**Zu lesender Text:**
▬▬▬

Abbildung: Stärke des Gruppeneinflusses auf die Kaufentscheidung, eigene Darstellung, Quelle: vgl. (Kotler, Armstrong, Saunders, & Wong, 2007, S. 278)
Das Selbstwertgefühl der Konsumenten kann durch eine Gruppenzugehörigkeit erhöht werden. (Felser, 2015, S. 199) Über Merchandise-Artikel drücken viele Kunden ihre Zugehörigkeit zu bestimmten Vereinen, Unternehmen, Organisationen oder Personen aus. Da diese Vereine, Organisationen, etc. auch eine Marke darstellen, können auch Marken Teil eines Selbstbilds werden. Menschen ist es wichtig, was andere über sie denken und dass sie selbst bestimmten Normen entsprechen. (Snyder, 1974)
Die Gruppennormen
Normen kann man als Verhaltensregeln betrachten, die in einer erlebnis- und werteorientierten Gesellschaft immer wichtiger werden. So können Normen, wie z.B. Nachhaltigkeit, die Kaufentscheidung beeinflussen. (Kroeber-Riel, 2003, S. 490 & 492) Solche Normen der Gruppe haben einen Einfluss auf die Kaufentscheidungen: Kunden, die in einer Gruppe einkaufen gehen, besitzen eine größere Übereinstimmung in ihrem Kaufverhalten als Kunden, die allein einkaufen gehen. (Felser, 2015, S. 201) Das Ziel des Kunden, in einer Gruppe nicht als Außenseiter erkannt zu werden, wird auch als Konformität bezeichnet. Gruppennormen können beispielsweise dazu führen, dass Qualitätsbeurteilungen von Produkten an den Gruppenstandard angepasst werden. Der Kunde wird wahrscheinlich das Produkt genauso bewerten wie andere Kunden zuvor. (Kroeber-Riel, 2003, S. 482)

▬▬▬

**Bereitgestellte Angaben:**
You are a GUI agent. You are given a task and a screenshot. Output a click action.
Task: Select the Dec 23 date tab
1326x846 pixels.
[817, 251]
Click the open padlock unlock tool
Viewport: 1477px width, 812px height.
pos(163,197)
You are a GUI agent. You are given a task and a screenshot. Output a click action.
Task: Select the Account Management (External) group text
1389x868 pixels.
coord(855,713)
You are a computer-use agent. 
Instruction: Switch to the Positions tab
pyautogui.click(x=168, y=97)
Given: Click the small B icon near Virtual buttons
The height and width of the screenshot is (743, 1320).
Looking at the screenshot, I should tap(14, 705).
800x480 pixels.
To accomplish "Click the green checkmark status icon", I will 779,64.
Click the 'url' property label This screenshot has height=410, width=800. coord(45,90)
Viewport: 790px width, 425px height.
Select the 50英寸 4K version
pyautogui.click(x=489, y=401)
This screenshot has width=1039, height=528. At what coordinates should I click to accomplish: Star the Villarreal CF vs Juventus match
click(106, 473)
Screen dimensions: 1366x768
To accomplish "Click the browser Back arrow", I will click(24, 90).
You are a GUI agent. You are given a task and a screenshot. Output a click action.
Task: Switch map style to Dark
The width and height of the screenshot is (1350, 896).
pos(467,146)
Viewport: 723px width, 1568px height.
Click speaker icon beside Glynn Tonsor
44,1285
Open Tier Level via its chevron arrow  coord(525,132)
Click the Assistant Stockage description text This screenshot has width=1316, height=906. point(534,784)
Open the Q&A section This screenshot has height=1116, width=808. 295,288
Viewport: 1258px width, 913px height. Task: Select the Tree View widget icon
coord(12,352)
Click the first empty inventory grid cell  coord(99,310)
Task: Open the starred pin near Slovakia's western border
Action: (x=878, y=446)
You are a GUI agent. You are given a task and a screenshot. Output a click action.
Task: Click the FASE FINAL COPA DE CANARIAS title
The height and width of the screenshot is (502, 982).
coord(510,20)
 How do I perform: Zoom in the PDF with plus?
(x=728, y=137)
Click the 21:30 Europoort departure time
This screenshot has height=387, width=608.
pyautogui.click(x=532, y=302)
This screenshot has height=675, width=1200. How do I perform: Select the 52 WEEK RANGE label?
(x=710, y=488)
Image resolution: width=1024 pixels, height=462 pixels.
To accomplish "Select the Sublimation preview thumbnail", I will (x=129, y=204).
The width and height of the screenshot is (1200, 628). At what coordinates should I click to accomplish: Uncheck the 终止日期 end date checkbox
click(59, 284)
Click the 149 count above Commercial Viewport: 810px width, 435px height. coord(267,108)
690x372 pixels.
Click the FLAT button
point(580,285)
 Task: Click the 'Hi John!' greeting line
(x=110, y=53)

▬▬▬

**Gestellte Aufgabe:**
Ersetze im Text über den Gruppeneinfluss auf Kaufentscheidungen „Merchandise-Artikel“ durch „Fanartikel“ und schreibe dabei die Stelle zwischen „Das Selbstwertgefühl der“ und „entsprechen. (Snyder, 1974)“ einschließlich neu.

**Gelöste Aufgabe:**
Das Selbstwertgefühl der Konsumenten kann durch eine Gruppenzugehörigkeit erhöht werden. (Felser, 2015, S. 199) Über Fanartikel drücken viele Kunden ihre Zugehörigkeit zu bestimmten Vereinen, Unternehmen, Organisationen oder Personen aus. Da diese Vereine, Organisationen, etc. auch eine Marke darstellen, können auch Marken Teil eines Selbstbilds werden. Menschen ist es wichtig, was andere über sie denken und dass sie selbst bestimmten Normen entsprechen. (Snyder, 1974)